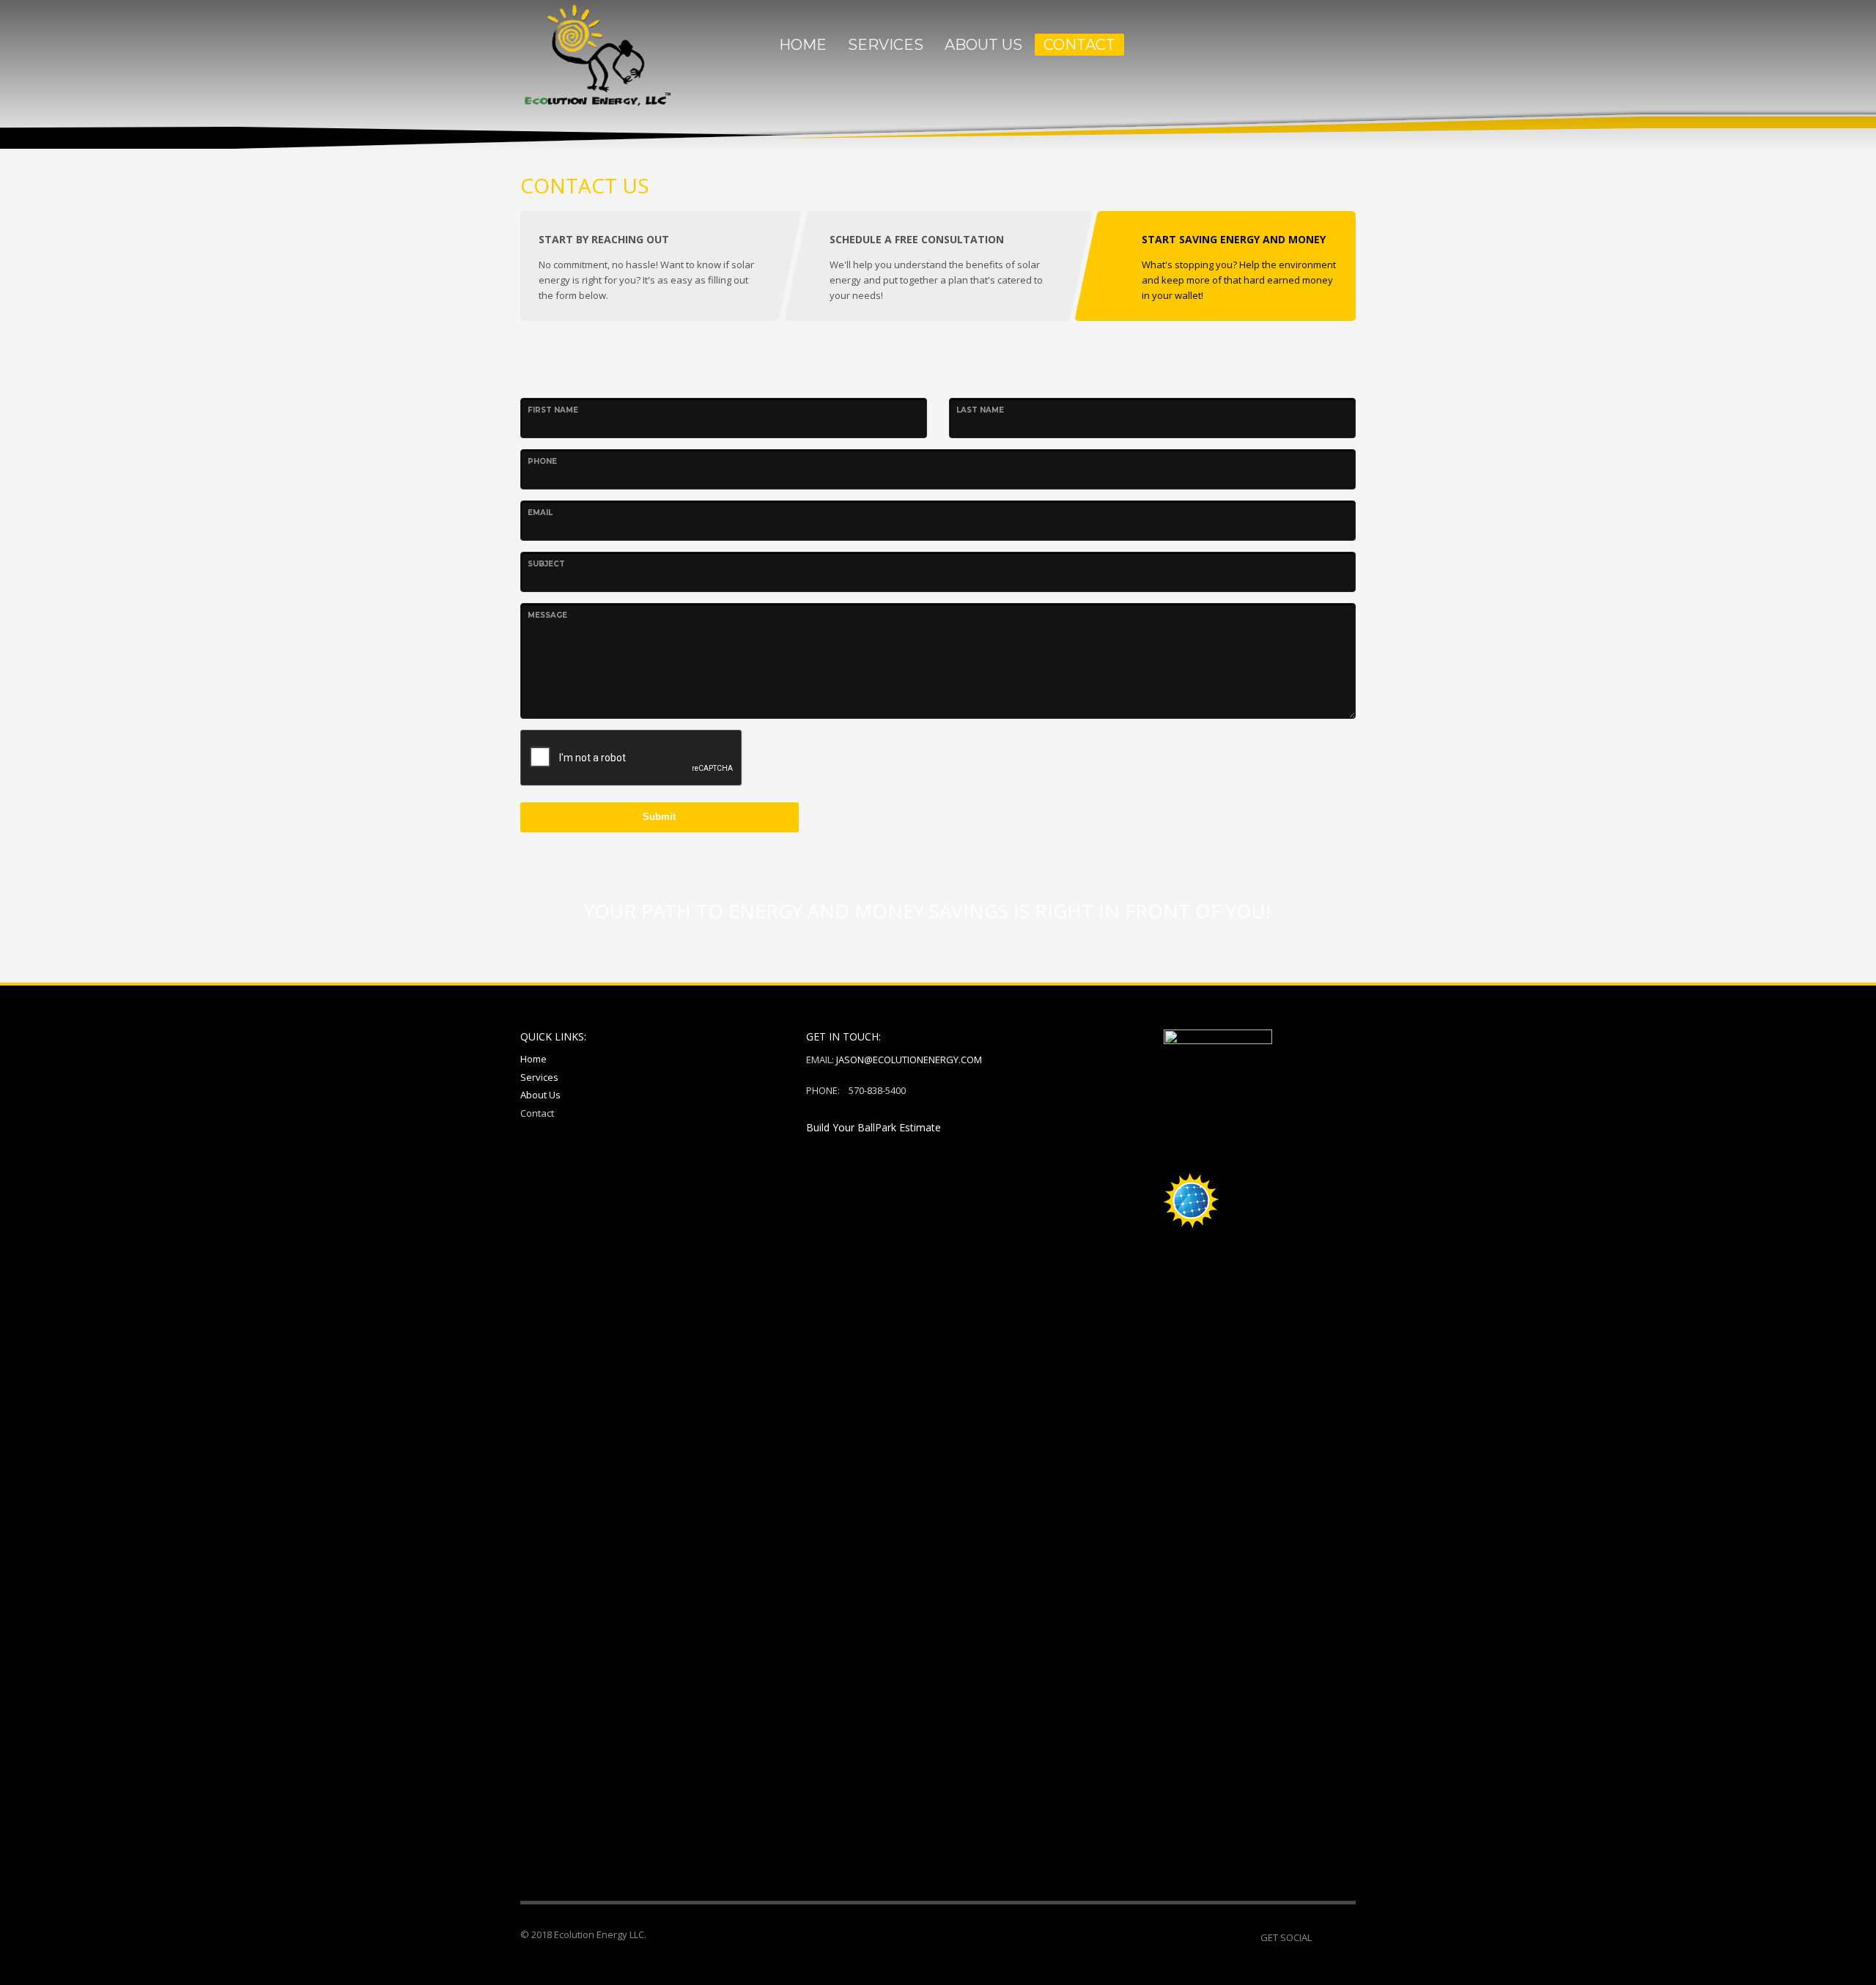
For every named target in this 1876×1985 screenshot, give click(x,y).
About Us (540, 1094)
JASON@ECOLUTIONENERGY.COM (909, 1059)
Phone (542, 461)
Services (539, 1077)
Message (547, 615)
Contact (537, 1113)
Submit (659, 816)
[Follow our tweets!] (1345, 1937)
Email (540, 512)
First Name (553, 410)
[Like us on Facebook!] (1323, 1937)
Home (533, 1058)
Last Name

^^^^^^^^^^^^^^^^

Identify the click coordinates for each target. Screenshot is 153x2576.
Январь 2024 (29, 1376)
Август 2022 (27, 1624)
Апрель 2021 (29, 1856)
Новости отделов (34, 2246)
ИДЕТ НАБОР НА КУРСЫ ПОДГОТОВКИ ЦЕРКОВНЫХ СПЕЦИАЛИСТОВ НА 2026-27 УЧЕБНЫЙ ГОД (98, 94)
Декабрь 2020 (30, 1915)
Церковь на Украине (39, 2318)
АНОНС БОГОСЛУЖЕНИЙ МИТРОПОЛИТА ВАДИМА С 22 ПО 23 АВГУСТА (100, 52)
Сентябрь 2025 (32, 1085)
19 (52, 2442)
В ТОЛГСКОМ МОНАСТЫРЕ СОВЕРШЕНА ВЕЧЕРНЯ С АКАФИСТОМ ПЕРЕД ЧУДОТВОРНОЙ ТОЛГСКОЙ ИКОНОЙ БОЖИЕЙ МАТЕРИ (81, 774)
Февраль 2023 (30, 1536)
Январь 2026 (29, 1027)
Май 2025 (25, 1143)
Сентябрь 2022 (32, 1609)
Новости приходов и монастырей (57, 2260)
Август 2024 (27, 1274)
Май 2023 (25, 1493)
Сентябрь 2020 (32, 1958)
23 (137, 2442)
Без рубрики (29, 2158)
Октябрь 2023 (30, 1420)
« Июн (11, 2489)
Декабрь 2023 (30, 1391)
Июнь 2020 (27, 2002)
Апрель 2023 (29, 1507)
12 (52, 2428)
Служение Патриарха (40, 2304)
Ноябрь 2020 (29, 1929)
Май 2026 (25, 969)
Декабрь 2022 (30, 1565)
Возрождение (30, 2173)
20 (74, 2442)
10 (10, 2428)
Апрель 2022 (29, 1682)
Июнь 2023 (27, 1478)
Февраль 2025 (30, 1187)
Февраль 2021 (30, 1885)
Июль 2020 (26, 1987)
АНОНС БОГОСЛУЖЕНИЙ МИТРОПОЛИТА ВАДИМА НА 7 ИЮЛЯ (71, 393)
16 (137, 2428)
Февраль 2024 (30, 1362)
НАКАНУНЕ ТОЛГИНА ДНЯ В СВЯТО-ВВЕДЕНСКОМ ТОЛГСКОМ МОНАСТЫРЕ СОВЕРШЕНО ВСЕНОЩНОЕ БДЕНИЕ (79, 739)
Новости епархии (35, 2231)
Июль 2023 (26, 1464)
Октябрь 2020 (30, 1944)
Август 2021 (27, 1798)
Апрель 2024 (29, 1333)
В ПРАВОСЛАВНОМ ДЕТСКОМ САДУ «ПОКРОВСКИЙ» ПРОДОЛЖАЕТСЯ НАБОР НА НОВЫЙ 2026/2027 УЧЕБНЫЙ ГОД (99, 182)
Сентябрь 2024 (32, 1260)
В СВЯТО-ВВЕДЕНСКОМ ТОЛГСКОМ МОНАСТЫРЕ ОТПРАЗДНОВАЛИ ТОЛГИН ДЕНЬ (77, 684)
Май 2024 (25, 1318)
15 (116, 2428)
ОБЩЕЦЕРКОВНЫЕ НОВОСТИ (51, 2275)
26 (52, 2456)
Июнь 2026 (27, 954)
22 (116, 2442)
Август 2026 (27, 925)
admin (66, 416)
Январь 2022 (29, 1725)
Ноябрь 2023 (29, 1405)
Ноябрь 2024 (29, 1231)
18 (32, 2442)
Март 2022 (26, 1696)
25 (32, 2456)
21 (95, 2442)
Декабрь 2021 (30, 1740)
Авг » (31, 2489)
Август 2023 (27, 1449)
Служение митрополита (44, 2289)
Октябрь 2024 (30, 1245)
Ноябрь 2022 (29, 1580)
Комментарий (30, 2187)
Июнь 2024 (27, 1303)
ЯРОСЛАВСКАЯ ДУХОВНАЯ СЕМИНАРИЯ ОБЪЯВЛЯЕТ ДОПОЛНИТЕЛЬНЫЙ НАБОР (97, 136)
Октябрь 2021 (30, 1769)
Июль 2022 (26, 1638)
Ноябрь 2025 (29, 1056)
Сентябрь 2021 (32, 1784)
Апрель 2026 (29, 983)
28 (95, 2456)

^^^^^^^^^^^^^^^^

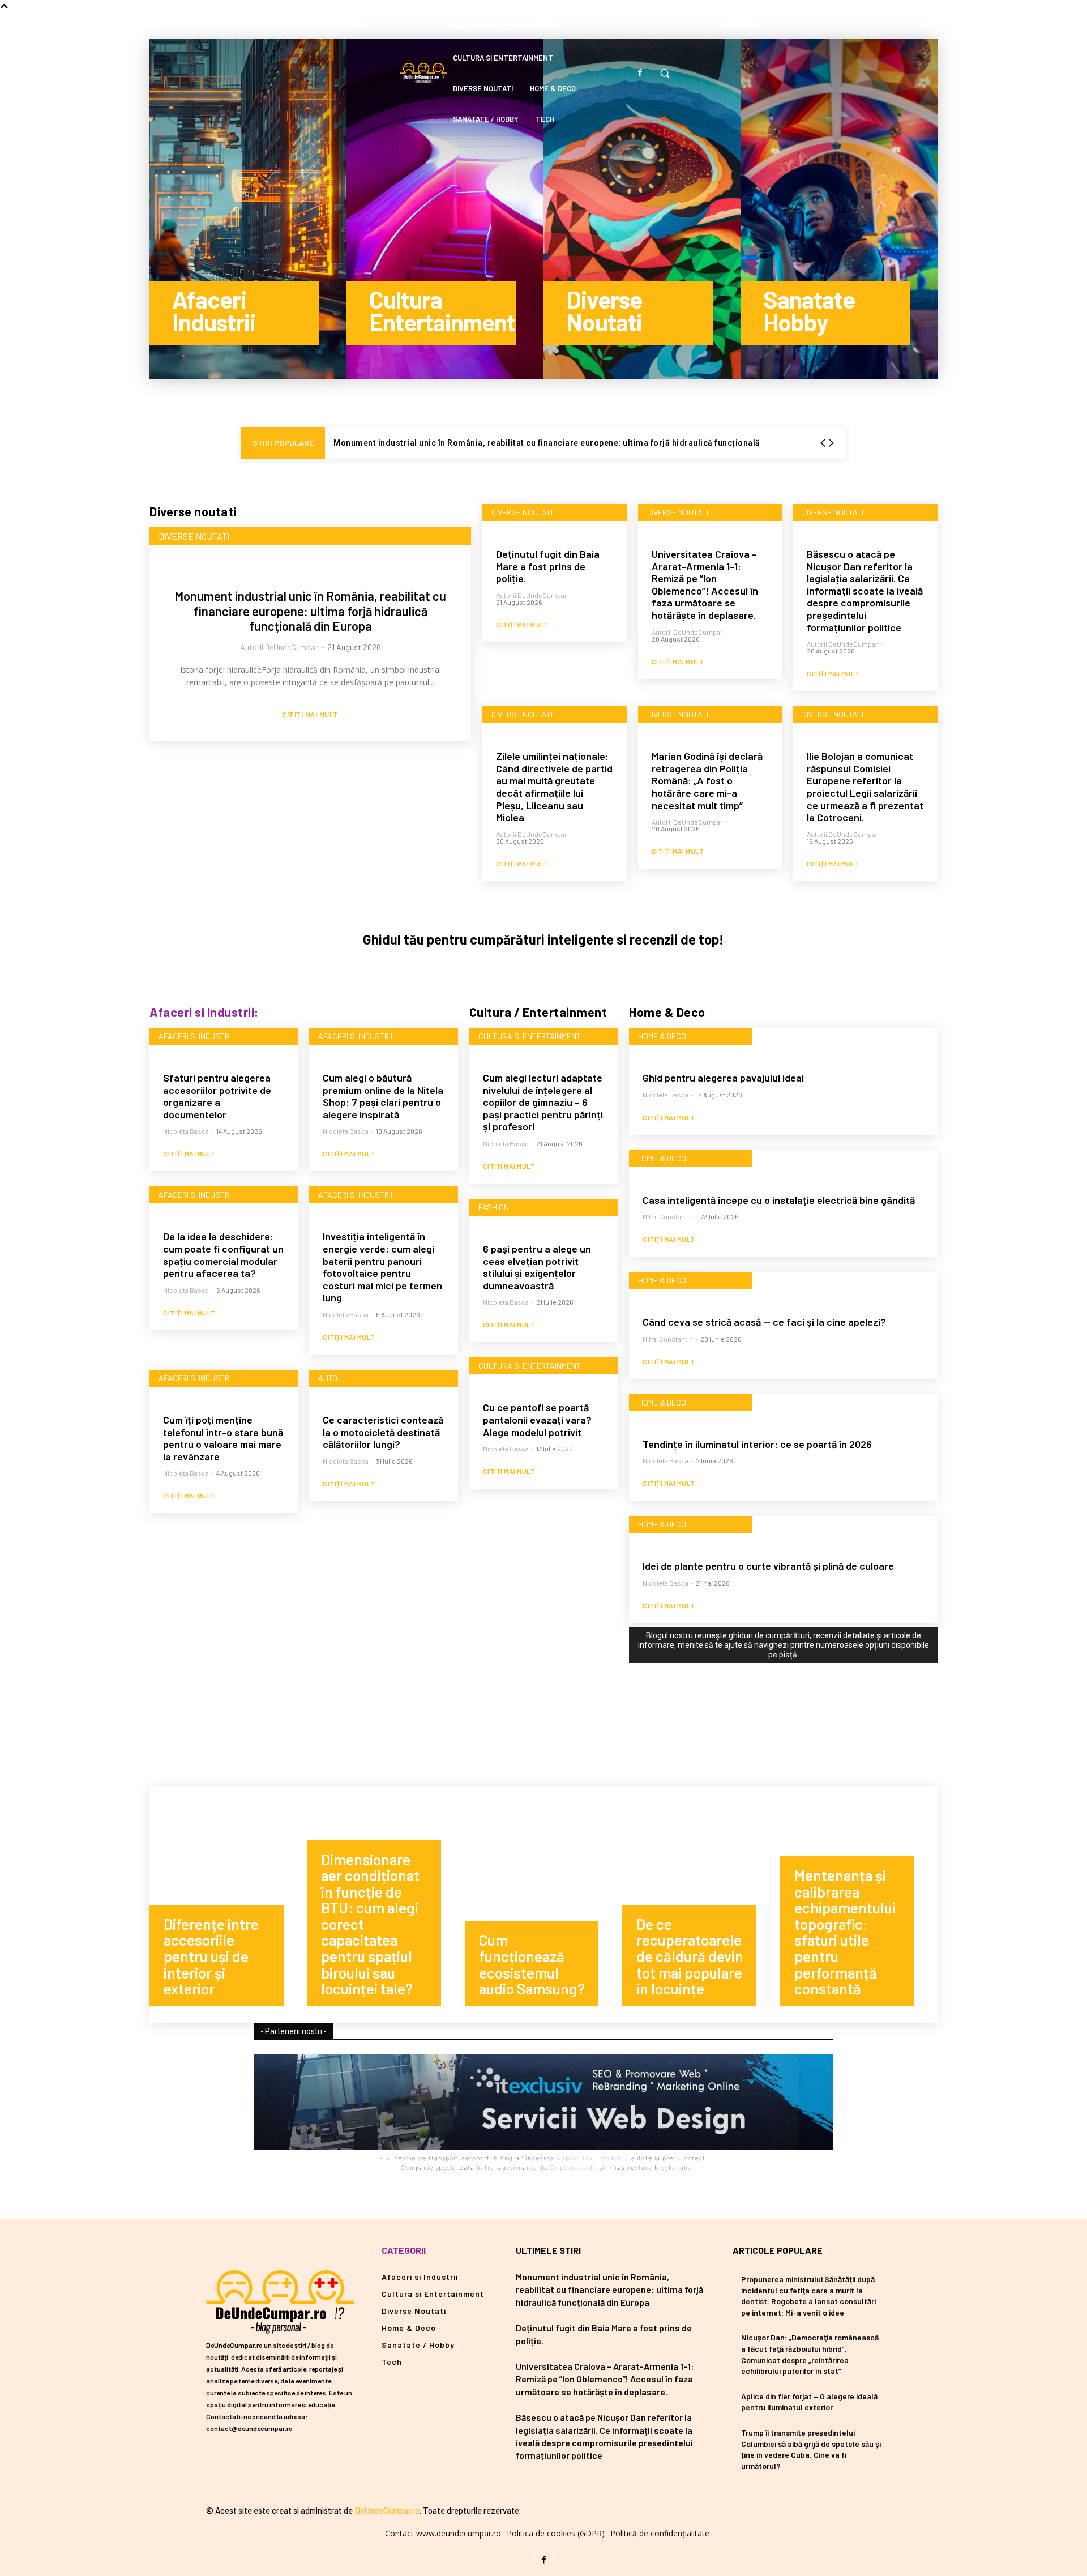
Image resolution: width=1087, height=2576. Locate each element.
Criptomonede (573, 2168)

^^^^^^^^^^^^^^^^

WHAT IS REQUIRED:
How many lines of the material above contain the string "НАБОР"? Case counts. Reply with the number alone.

ANSWER TO THIS TASK:
3